▶ **Prompt**: Extend the movie blog text below, picking up right after its last sentence about the two Mad Men characters watching the original 1968 Planet of the Apes.

▶ **Provided text**:

Not so with Jack the Giant Slayer. This was a beautiful and fluid fantasy from one of our most talented filmmakers. Some of the action sequences both rival and surpass those in  the recent The Hobbit: An Unexpected Journey. The first full view of the giants, with one of them standing in the background and then rushing up to snatch up one of the characters, is an amazing use of the space afforded by the wide screen (and yes, the use of space is something else that’s in danger of extinction on today’s movie screens—witness all of the recent action thrillers with action sequences that are so crowded, smashed together and over-edited that it’s difficult to see what, if anything, is going on). Amazing too is the actual climb up the beanstalk, a long and tense sequence that calls to mind the illustrations of great storybooks of the past.

 

 

The cast was also well-chosen, with Nicholas Hoult doing a solid job as the hero and the ever-busy Stanley Tucci acting out a memorable villain without hamming it up too much.

Why then, did this fail? Are people getting tired of effects-laden fantasies?  Or was everyone going to see the heavily hyped and mediocre Oz the Great and Powerful instead?

 

 

Unfortunately, gone are the days when most movies were in theatres long enough for word of mouth to build. If a movie doesn’t do blockbuster business it’s first weekend, it’s as dead as someone falling from the top of a giant beanstalk.

Can anyone else think of any neglected movies that they’ve admired over the years?

Jimbo

Posted on

The Front Row View: Take Your Stinkin’ Paws Off the Original Movie!!

Howdy—the other night on Mad Men they had two of the characters at a movie house watching the original 1968 Planet of the Apes. They showed the famous Statue of Liberty in the Sand ending while the two characters in the movie house gaped in awe (the show is set in 1968, so this was the first time that the world had seen it).

▶ **Raw data**:
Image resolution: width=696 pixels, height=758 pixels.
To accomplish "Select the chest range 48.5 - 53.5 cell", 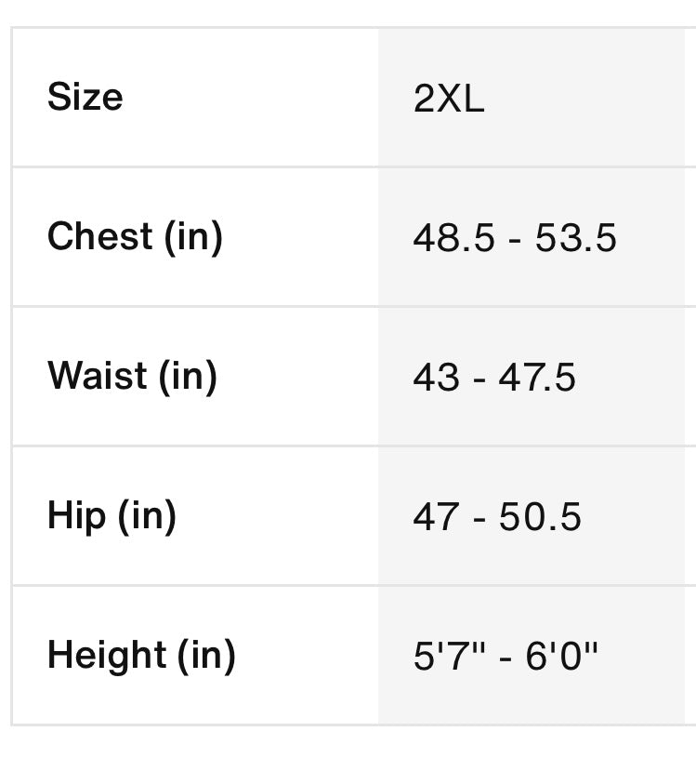I will click(x=515, y=239).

▶ **Response below**:
This got me thinking about how perfect the 1968 original was. Watching it on network television for the first time when I was a child, it was one of my first non-Disney movie memories. It had a lot to offer—an interesting plot, great (non-digital!) action, some interesting musings about society, some rousing (some would say over-the-top) acting, and some extremely convincing make-up, especially for it’s time. It still remains an experience that shows viewers what movies can be capable of.

My question: why redo it if it’s perfect the first time?

Hollywood’s unspoken answer: DINERO!!!

Which is why they went ahead and “reimagined” it in 2001.

The remake was mediocre at best, the most positive thing that could be said about it being the improved make-up. But realistic make-up does not a good movie make. The new film was pretty hum-drum. Despite my usual enjoyment of Mark Wahlberg, let’s face it—endearing overactor that he was, Chuck Heston could’ve eaten Marky Mark for breakfast in this one.

I won’t pick on the amazing 2011 Rise of the Planet of the Apes, as I don’t consider this a true “remake.”

Some other contenders for the Why Bother to Remake It award:

Poseidon—a good meat and potatoes disaster movie all in all, but the more realistic take wasn’t anywhere near as entertaining as the campiness of the original Poseidon Adventure. I also missed those two great old hams Gene Hackman and Ernest Borgnine—“HOW MANY MORE LIVES??!” “ALL RIGHT YOU—THAT’S ENOUGH!!” Classic.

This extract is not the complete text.